» EXTRACT PROVIDED
☆ ☆ ☆ ☆ ☆ ☆ ☆

Thursday, October 2, 2025

Aliza in Naziland by Elyse Hoffman; Thought Provoking Graphic Holocaust Dark Fantasy Draws The Line Between Vengeance and Justice


 Aliza in Naziland by Elyse Hoffman; Thought Provoking Graphic WWII Dark Fantasy About Hatred, Revenge, and Drawing The Line Between Vengeance and Justice

By Julie Sara Porter

Bookworm Reviews

Spoilers: Elyse Hoffman’s previous books like The Book of Uriel weave the stark graphic reality of the Holocaust with fantastic elements borrowed from Old Testament scripture, Jewish folklore, and European myths and legends. These books use these fantastic and dark elements to comment on the challenging themes of mortality, prejudice, Antisemitism, courage, sacrifice, faith, maturity, despair, rebellion, anger, and hatred.

In what is probably her darkest volume yet, Aliza in Naziland, Hoffman takes that combination of Holocaust reality and dark fantasy up to eleven with a novel that asks questions about hatred, revenge, retribution, and punishment.

16 year old Aliza Aueman is a Holocaust survivor living in 1950’s Beth-Hadassa, Maryland with her adopted father and sisters. The family is trying to adjust to living in America and dealing with school, interests, and family dilemmas while also suffering from PTSD, Anxiety, and other problems manifested from their time in Europe. They also have to deal with hateful organizations like the Anti-Semitic Black Sun Brotherhood planning a demonstration. Aliza likes her new life better than the old one, but she still has problems with obeying authority, restraining herself from getting into fights, and feeling powerless. 

One day she receives a mysterious note and a visit from a suspicious looking stranger. He says that his name is Ha-Satan and he is “the Heavenly Prosecutor.” He has a proposition for Aliza. Because Hell has grown too big and there are way too many souls to punish, he has decided to separate Hell into different sections, called Zones, and has appointed random mortals to punish the souls within them. There are specific zones called Naziland.

☆ ☆ ☆ ☆ ☆ ☆ ☆

» YOUR TASK
Reproduce the passage of the Aliza in Naziland review word for word, from "16 year old" up to and including "and feeling powerless.".

☆ ☆ ☆ ☆ ☆ ☆ ☆

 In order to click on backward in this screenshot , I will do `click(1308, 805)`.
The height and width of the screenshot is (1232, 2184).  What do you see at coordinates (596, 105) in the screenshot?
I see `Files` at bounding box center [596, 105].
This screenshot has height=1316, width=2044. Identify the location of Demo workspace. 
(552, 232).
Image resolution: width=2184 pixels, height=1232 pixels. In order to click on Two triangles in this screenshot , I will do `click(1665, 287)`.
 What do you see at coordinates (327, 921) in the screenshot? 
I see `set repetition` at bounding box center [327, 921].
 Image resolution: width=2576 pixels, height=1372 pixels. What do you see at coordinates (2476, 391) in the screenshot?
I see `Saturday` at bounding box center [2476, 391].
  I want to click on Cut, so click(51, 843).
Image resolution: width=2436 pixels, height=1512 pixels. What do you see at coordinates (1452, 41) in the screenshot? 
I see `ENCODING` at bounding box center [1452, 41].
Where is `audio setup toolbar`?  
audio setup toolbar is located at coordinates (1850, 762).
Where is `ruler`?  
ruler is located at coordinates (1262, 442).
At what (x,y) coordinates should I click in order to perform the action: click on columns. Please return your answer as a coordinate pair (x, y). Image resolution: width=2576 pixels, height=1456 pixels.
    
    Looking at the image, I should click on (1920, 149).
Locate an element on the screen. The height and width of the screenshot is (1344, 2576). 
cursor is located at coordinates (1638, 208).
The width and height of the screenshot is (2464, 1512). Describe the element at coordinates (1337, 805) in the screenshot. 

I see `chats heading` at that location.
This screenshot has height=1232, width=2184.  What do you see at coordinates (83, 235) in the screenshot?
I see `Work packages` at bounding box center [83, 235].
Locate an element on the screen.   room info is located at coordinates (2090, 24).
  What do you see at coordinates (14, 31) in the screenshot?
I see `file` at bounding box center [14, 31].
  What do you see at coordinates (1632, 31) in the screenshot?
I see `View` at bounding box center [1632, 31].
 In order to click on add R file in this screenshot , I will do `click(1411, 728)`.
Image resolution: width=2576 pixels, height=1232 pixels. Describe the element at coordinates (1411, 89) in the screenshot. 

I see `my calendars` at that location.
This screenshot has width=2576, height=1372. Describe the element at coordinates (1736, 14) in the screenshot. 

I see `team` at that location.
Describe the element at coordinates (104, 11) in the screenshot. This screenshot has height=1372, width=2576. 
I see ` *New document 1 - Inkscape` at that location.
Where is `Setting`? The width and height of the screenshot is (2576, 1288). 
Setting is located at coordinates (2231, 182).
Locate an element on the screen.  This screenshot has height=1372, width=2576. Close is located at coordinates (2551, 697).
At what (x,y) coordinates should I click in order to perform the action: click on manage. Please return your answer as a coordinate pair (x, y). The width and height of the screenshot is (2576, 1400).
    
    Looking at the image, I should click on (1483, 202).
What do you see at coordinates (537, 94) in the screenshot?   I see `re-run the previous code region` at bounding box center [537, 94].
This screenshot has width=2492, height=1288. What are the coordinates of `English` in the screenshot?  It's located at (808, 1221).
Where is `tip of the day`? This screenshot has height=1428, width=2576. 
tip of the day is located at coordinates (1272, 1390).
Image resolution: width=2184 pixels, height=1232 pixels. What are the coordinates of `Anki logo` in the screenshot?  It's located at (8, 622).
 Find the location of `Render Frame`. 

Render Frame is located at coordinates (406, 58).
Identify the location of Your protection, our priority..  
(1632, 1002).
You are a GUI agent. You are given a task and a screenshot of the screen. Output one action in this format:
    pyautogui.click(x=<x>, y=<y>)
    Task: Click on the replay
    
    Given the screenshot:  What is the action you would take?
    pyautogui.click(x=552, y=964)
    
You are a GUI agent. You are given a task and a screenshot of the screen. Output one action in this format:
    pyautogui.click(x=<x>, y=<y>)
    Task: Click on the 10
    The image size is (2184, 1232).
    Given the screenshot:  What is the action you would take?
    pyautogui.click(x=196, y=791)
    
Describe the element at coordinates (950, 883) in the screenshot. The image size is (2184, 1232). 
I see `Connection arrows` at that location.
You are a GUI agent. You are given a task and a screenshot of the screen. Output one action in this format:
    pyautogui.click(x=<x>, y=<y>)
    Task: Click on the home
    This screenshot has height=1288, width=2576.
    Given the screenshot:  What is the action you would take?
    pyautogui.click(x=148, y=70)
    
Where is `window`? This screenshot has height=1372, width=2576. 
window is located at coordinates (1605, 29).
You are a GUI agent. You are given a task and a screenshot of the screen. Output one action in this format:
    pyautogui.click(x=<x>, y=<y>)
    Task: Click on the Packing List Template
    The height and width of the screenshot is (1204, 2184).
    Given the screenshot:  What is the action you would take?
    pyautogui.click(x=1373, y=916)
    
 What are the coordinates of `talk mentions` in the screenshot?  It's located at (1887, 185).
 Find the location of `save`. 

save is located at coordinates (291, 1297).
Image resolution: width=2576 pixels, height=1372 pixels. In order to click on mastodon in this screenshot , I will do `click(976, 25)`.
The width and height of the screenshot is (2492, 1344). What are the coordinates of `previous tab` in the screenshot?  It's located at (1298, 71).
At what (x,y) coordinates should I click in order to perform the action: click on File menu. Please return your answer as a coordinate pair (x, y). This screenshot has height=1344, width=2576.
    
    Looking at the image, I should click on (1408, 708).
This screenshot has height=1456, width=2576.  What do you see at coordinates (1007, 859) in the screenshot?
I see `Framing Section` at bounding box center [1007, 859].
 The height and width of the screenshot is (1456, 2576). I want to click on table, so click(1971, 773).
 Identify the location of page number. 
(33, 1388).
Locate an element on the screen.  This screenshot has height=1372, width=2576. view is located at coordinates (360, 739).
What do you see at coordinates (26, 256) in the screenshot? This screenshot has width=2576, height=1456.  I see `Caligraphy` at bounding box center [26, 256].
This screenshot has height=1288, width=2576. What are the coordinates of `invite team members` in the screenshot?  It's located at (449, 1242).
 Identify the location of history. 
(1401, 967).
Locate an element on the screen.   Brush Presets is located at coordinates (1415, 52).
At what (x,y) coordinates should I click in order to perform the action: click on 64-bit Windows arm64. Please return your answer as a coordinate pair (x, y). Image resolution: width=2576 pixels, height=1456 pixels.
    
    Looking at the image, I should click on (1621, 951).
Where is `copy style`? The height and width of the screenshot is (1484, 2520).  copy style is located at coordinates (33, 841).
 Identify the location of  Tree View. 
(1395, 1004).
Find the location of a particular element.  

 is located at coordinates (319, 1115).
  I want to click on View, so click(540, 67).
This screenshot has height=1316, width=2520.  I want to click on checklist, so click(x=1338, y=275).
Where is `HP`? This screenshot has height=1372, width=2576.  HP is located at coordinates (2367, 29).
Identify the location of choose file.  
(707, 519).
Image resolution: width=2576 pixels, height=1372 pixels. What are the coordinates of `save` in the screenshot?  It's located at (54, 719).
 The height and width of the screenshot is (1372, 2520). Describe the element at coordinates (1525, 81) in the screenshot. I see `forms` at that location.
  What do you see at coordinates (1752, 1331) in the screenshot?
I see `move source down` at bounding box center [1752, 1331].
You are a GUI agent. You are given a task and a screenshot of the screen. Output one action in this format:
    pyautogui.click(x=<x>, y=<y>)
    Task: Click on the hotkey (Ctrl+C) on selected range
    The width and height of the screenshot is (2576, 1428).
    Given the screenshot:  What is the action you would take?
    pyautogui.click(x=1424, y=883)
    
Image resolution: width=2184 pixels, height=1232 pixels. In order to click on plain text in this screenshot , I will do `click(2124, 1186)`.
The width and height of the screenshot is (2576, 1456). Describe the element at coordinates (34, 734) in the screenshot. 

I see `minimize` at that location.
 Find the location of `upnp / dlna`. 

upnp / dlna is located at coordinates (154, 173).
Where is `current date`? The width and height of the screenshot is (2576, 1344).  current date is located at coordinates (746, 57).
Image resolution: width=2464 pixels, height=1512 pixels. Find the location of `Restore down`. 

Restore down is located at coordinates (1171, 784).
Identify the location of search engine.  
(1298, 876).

☆ ☆ ☆ ☆ ☆ ☆ ☆

» PROBLEM SOLUTION
16 year old Aliza Aueman is a Holocaust survivor living in 1950’s Beth-Hadassa, Maryland with her adopted father and sisters. The family is trying to adjust to living in America and dealing with school, interests, and family dilemmas while also suffering from PTSD, Anxiety, and other problems manifested from their time in Europe. They also have to deal with hateful organizations like the Anti-Semitic Black Sun Brotherhood planning a demonstration. Aliza likes her new life better than the old one, but she still has problems with obeying authority, restraining herself from getting into fights, and feeling powerless.